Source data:
********

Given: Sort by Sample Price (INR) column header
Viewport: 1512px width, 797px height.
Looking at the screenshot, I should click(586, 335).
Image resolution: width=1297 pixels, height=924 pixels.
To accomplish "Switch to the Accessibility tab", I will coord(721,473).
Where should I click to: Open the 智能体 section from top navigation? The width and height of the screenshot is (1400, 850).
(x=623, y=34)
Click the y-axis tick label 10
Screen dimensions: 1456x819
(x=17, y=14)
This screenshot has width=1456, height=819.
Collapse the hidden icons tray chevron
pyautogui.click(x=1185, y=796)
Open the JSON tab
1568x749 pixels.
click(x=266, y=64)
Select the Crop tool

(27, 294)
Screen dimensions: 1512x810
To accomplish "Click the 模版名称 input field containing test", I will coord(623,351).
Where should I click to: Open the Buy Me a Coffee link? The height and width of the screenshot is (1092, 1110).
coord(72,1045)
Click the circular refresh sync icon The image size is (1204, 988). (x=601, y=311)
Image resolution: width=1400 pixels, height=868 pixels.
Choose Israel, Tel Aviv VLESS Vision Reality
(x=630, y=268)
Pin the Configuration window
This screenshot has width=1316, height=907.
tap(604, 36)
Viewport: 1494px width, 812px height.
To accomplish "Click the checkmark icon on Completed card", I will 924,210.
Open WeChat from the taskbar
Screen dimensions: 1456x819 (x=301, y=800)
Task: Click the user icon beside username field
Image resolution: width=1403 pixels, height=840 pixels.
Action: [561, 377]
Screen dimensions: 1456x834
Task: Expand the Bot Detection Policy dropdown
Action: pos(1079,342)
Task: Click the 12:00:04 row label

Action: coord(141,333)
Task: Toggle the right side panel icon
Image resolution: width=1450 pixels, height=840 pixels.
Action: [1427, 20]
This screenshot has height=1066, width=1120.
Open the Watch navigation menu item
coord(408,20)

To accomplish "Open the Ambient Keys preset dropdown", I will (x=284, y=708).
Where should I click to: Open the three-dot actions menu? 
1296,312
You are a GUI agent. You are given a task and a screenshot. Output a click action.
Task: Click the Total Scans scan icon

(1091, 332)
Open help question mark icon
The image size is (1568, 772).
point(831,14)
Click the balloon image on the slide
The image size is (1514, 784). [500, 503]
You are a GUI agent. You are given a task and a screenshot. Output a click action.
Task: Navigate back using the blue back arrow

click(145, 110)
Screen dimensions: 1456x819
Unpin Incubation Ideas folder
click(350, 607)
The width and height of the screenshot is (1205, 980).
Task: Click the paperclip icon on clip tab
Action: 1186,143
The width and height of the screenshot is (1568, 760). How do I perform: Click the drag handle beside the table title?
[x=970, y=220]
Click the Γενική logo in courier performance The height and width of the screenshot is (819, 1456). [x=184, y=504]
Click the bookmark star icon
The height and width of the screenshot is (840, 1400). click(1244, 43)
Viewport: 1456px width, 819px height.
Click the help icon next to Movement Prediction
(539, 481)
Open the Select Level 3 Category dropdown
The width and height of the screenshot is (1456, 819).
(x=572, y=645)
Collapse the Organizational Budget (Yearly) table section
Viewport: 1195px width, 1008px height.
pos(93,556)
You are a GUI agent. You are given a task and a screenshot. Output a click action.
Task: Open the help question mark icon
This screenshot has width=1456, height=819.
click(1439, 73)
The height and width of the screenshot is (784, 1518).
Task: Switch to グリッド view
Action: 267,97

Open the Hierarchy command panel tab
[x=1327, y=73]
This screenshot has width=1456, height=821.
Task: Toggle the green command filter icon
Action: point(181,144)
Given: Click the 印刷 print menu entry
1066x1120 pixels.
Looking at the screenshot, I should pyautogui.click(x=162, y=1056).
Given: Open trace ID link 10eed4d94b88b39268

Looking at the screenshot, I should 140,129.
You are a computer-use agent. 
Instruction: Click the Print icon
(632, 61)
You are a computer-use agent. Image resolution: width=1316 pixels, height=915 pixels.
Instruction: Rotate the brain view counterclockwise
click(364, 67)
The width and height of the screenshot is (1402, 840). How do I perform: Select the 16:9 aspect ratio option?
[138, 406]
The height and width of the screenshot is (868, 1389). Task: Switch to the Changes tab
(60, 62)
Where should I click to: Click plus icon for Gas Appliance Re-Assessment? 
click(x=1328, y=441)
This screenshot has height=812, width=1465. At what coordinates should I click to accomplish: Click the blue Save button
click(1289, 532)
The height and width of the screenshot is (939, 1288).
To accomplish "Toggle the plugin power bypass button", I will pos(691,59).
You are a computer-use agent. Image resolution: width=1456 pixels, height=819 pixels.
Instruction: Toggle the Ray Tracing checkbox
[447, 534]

********

TASK GOAL.
Tally the lines above that contain "computer"; give only the number.

OUTPUT BELOW.
3